Phylogenetic analysis of HSPV central genomic regions. Conserved HSPV central genomic nucleotide sequences (positions 26800 to 170171) corresponding to regions used previously for OPV phylogenetic analysis (51) were aligned with homologous OPV sequences using DIALIGN, and gapped regions were realigned with CLUSTAL W and trimmed with Gblocks.
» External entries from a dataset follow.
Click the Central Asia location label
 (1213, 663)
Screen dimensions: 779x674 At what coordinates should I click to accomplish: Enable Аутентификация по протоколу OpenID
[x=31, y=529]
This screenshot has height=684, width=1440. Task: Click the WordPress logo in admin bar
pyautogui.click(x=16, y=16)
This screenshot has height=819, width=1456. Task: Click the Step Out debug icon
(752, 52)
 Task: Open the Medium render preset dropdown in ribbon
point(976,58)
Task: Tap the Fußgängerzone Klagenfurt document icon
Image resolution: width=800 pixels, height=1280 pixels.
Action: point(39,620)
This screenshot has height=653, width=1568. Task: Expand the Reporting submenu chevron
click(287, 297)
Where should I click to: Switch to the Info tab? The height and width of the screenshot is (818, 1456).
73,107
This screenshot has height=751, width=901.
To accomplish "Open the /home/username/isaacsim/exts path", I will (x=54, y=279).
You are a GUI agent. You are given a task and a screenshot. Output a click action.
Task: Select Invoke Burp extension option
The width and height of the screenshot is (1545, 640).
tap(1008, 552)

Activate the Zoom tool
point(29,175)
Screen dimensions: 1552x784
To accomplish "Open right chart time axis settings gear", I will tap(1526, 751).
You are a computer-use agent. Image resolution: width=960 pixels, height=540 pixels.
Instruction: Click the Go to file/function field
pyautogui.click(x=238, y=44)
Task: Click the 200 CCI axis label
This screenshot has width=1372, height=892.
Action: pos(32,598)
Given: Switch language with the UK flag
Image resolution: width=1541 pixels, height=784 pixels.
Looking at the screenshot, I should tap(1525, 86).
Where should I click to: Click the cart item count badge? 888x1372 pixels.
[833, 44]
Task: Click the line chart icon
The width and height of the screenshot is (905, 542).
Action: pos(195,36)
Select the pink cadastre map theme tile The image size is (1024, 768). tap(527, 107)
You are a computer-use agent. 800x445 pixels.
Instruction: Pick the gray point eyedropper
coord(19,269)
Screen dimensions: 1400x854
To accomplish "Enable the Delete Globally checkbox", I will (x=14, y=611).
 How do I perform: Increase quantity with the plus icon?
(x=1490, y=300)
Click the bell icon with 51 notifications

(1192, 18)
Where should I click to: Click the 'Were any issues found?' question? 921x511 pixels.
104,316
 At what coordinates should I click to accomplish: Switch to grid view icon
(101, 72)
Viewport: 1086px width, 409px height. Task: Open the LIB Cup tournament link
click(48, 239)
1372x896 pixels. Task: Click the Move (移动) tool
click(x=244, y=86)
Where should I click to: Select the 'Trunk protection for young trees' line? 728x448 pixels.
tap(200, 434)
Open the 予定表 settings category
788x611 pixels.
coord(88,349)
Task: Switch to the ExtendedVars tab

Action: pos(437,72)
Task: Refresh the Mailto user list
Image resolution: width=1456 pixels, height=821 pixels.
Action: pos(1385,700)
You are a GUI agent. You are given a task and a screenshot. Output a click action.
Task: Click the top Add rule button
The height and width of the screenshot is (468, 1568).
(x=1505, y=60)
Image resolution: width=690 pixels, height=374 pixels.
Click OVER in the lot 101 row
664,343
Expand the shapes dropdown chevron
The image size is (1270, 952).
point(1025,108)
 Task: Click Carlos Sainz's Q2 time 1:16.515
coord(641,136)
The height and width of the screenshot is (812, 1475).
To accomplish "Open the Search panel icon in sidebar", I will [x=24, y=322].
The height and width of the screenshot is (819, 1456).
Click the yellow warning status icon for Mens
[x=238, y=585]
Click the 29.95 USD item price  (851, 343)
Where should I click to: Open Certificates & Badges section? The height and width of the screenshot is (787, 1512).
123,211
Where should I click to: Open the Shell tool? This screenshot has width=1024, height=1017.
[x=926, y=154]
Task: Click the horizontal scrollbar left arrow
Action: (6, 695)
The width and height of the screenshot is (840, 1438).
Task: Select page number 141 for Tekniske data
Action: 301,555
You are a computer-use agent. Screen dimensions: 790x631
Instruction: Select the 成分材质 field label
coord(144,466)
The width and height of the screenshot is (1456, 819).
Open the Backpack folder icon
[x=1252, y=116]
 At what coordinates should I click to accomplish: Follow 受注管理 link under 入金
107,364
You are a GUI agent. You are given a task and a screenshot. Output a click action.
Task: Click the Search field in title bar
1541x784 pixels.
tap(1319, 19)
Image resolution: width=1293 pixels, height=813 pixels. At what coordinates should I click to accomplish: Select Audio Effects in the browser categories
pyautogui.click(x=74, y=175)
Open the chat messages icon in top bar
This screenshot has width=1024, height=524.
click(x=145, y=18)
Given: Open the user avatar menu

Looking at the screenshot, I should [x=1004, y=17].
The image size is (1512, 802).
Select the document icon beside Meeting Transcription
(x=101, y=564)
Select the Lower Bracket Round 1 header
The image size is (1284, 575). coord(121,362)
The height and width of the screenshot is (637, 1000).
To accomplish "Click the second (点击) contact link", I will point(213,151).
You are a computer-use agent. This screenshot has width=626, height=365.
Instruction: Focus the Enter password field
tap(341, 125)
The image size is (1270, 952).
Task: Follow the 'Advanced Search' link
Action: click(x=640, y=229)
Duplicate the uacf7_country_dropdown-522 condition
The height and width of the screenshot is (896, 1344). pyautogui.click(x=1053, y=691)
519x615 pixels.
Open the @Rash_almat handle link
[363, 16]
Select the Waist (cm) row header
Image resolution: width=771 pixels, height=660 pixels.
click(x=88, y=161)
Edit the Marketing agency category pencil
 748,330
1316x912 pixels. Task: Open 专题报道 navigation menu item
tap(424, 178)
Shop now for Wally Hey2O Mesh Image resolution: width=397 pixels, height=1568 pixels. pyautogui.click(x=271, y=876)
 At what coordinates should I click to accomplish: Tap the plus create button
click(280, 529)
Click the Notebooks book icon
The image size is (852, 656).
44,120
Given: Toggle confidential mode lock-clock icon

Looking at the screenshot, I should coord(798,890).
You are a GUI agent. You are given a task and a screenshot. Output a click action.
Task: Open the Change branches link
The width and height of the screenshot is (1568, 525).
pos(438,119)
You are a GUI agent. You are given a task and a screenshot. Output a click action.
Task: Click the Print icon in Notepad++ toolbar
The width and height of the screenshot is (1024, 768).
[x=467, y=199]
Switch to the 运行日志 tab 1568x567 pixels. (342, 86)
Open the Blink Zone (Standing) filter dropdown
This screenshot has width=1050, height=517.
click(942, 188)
The unrooted tree for 124,677 aligned characters was generated using maximum likelihood with general time reversible correction for multiple substitutions, four-category discrete gamma model, estimation for proportion of invariant residues, and 100 bootstrap replicates as implemented in PHYML. Bootstrap values greater than 70 are indicated at appropriate nodes; dots indicate values of 100. Homologous nucleotide sequences from the following viruses and accession numbers were compared: VACV strain CPN, M35027; VACV WR, AY243312; VACV Lister (Elstree) vaccine consensus (Lis), AY678276; VACV Lister-derived LC16m0 (m0), AY678277; VACV Tian Tan (Tian), AF095689; VACV MVA, U94848; RPXV Utrecht (RPXV), AY484669; CPXV strain GRI-90 (X94355); CPXV BRI, AF482758; MPXV strain Zaire-96-I-16 (MPXV ZAI), AF380138; MPXV WRAIR7-61 (MPXV W61), AY603973; MPXV USA_2003_039 (MPXV U39), DQ011157; CMLV strain M-96 (CMLV M96), AF438165; CMLV CMS, AY009089; VARV strain Bangladesh-1975 (VARV BAN), L22579; VARV India-1967 (VARV IND), X69198; VARV Garcia-1966 (VARV GAR); Y16780; ECTV strain Moscow (ECTV MOS), AF012825. The scale indicates estimated distance. Identical topologies at supported nodes were obtained using additional maximum likelihood analyses as implemented in TREE-PUZZLE, using neighbor-joining and maximum parsimony as implemented in PHYLO_WIN and PHYLIP, respectively, and using an unedited alignment (146,439 characters) (data not shown). Similar topologies were also obtained using similar analyses on whole-genomic alignments (data not shown).